No me importó el haber escrito, ya antes, algunos chistes sobre esta cofradía de los 140 caracteres. Me equivoqué, decía. Ahora me contradigo, ¿cuál es el problema?, seguía diciéndome, con vehemencia digital. Al llegar a mi casa me senté frente a la computadora y abrí mi cuenta en Twitter. Seguí cada paso. Elegí mi nombre de batalla y, de pronto, cuando ya estaba todo listo, cuando sólo faltaba enviar un primer mensaje, cuando tuve mi página abierta frente a los ojos, de pronto, repito, quedé paralizado.

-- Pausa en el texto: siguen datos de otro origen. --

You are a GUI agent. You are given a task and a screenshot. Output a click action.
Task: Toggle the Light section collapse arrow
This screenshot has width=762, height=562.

¡Ay! El antiguo Barrera, el pagano, seguía ahí. No se había convertido realmente. Todavía tenía dudas. No hay que confundir el repentino entusiasmo con la fe. Quedé congelado, leyendo una y otra vez la invitación a realizar el último paso, a mandar un primer mensaje que decretara finalmente mi estreno en la comunidad. Me imaginé entonces pegado todo el día a Twitter, invadido e invadiendo a todo el mundo; me vi leyendo, no a Chejov o a Hemingway, sino a gente a la que no conozco, o peor: a gente a la que conozco y por eso mismo no quiero leer. Vislumbré un futuro inmediato atado a esa peculiar central telegráfica que tendría tan al alcance de la mano. Mi alma carnívora, siempre dispuesta a cualquier adicción, comenzó a salivar. Mientras, el resto de mí comenzó a asustarse. Casi me vi ingresando a una organización de twitteros anónimos. Día a día.
Poco a poco. Hoy no lo hago, mañana sí.
Tengo algunos lectores que, a veces, se quejan de la tendencia política de estas entregas dominicales. Algunos de ellos, incluso, tienen la sospecha de que alguien me paga para que, cada semana, critique o cuestione al Presidente.
No entienden que el problema no es sólo Chávez sino el poder. Que esa es la naturaleza de la crónica, hacerse preguntas sobre el poder, sea cual sea su nombre. Para no defraudarlos, digo entonces que la incorporación del Presidente a Twitter, desde hace ya varios días, vino a sumar dudas a mi reticencia ante la cuenta aún no estrenada.
¿Qué puede hacer que un hombre que se siente llamado a salvar el mundo tenga tiempo para abrir y atender una cuenta en Twitter? ¿Qué pasa dentro de ese ser humano para que, además, promueva públicamente su ingreso a Twitter, como si eso realmente fuera un hecho trascendente? Y todavía más: ¿qué mueve a esa persona a leer públicamente los mensajes que le llegan a su cuenta de Twitter? ¿Por qué los mismos medios participan también en este raro juego y reseñan esa nimiedad como si fuera en realidad una noticia? Toda esta semana he estado saboreando estas inquietudes. Me resulta asombroso ver cómo el Presidente delata su debilidad de una manera tan evidente. Es un niño que demanda todo el tiempo más y mayor atención. ¿Alguien imagina, por ejemplo, a Lula en ese plan? Por no hablar de las leyendas con las que Chávez desea emparentarse: es ridículo imaginar al Che Guevara leyéndole a sus soldados su correspondencia o diciéndoles "vengan y escuchen lo que escribí anoche en mi diario". Es un ansia, una obsesión por la omnipresencia.
Quiere que a donde voltees, lo veas. La gimnasia de la vanidad no se detiene nunca.
No descansa.
Segundo round con Twitter y sigo perdiendo. Presiento que, quizás, sea más saludable ser un mastodonte morado que entrar a esa suerte de Planet Idol donde se cree que cuantos más seguidores tengas, serás mejor. Veo a amigos cuya vida, gracias o por culpa de Twitter, ha cambiado completamente.
Y entonces pienso que yo ya tengo los días llenos de dedos. Paso todo el tiempo escribiendo, tengo el correo, uso el chat. No sé cuándo tanta comunicación se nos vuelva un exceso. Tal vez, en el fondo, temo que escribir o responder un mensaje se convierta en un proyecto de vida, que la existencia de pronto se nos consuma en 140 caracteres.